Alexander Park or Alexandrovsky Park (Алекса́ндровский парк) is a park on Petrogradsky Island of Saint Petersburg, Russia. It is one of the first public parks in St. Petersburg.

== Structures ==
The park has a semicircular/crescent shape. The Leningrad Zoo is the largest occupant of the park. The other end of the park is the Northwestern Branch of the Russian State University of Justice.
A canal separates the park from the Kronverk (now the Artillery Museum), which otherwise would be at the center of the area. To the south of the park and the Kronverk is the Kronverksky Strait, beyond which is the Peter and Paul Fortress.

The northern half of the park are occupied by (from west to east):
- an interactive children's theater (Skazkin Dom),
- Music-Hall (Мюзик-Холл): a medium-sized venue for plays and shows,
- St. Petersburg Planetarium,
- the Baltic House Festival Theatre,
- Velikan Park (Великан Парк "giant park"): a modern cinema with a food court,
- a couple of restaurants,
- Gorkovskaya metro station.

== Artworks ==
It has the only outdoor miniature park in Russia: Mini-Gorod (Мини-город "mini-town").

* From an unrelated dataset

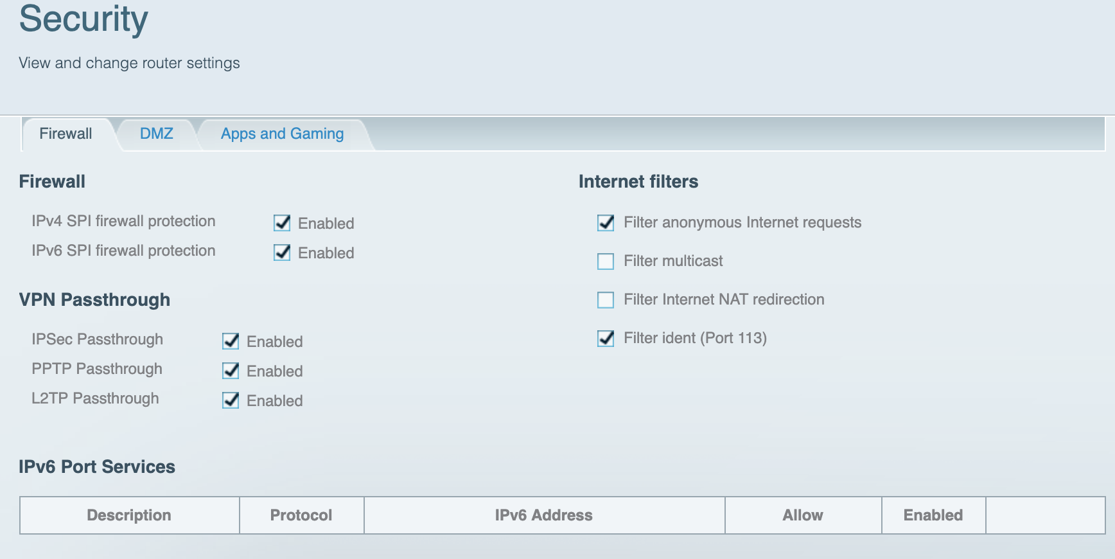Uncheck IPv6 SPI firewall protection
Screen dimensions: 1115x559
tap(282, 253)
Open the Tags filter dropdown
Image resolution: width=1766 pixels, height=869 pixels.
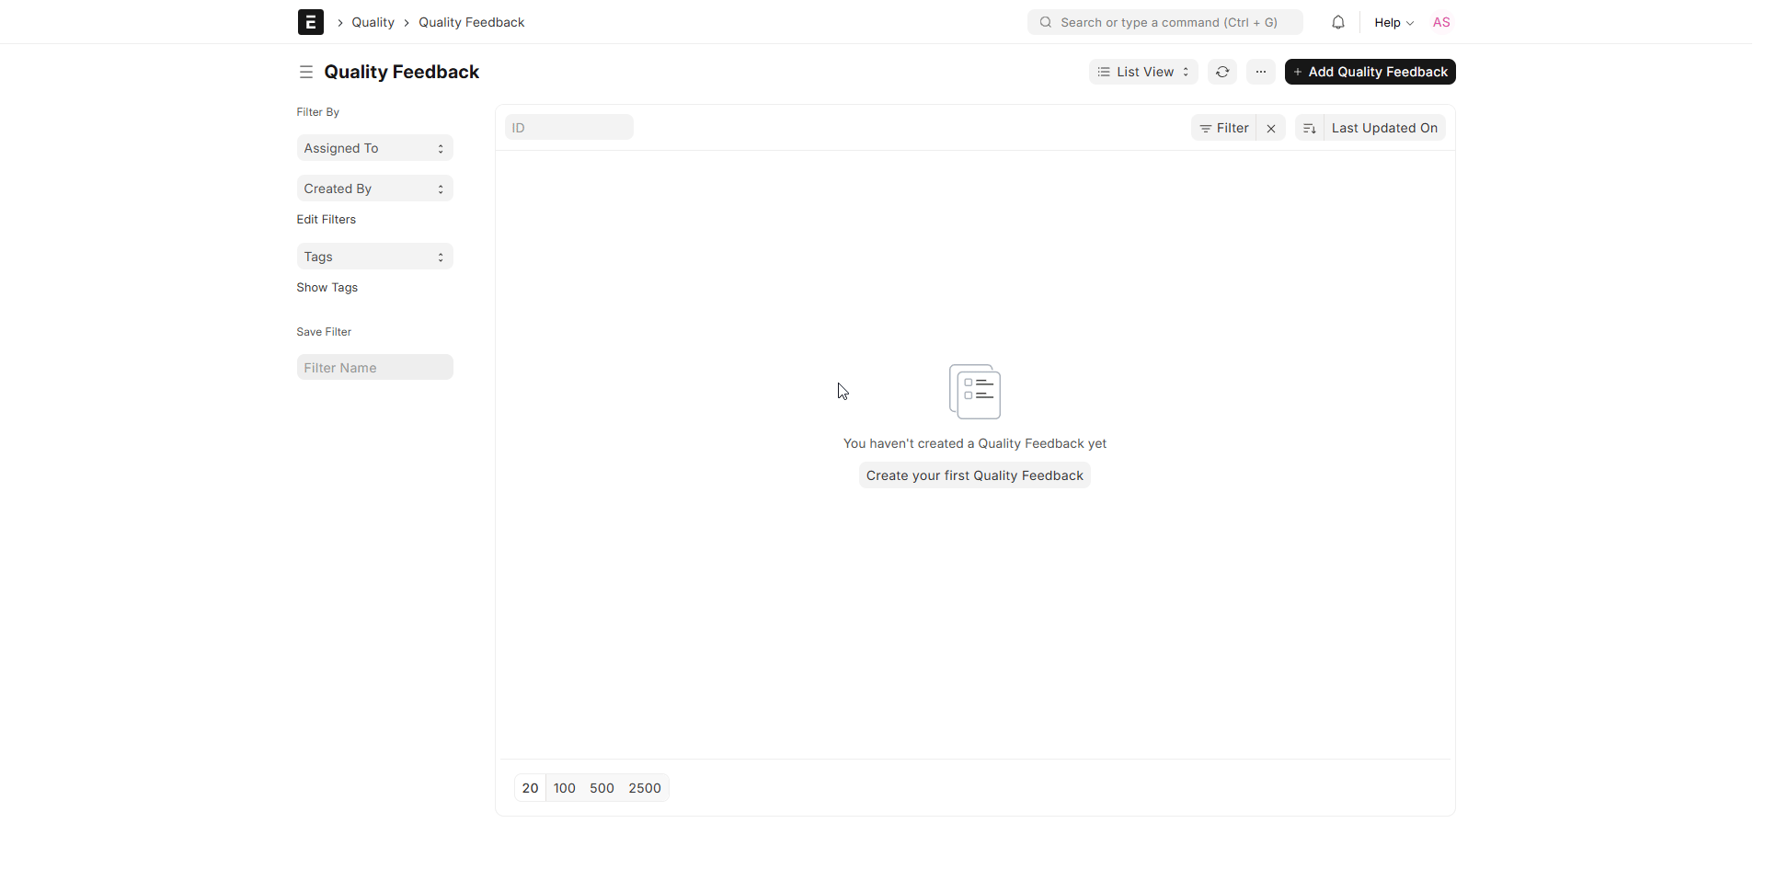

The Architects (Зодчие), a bronze sculptural group by Alexander Taratynov was installed on June 15, 2011. Commissioned by Gazprom, it depicts the great architects of the Russian Empire. For a statue of a French architect Thomas de Thomon, the image of British chemist and mineralogist Thomas Thomson was mistakenly used. Taratynov blamed Wikipedia for the error but also himself for not checking with a historian to verify the image he used was accurate.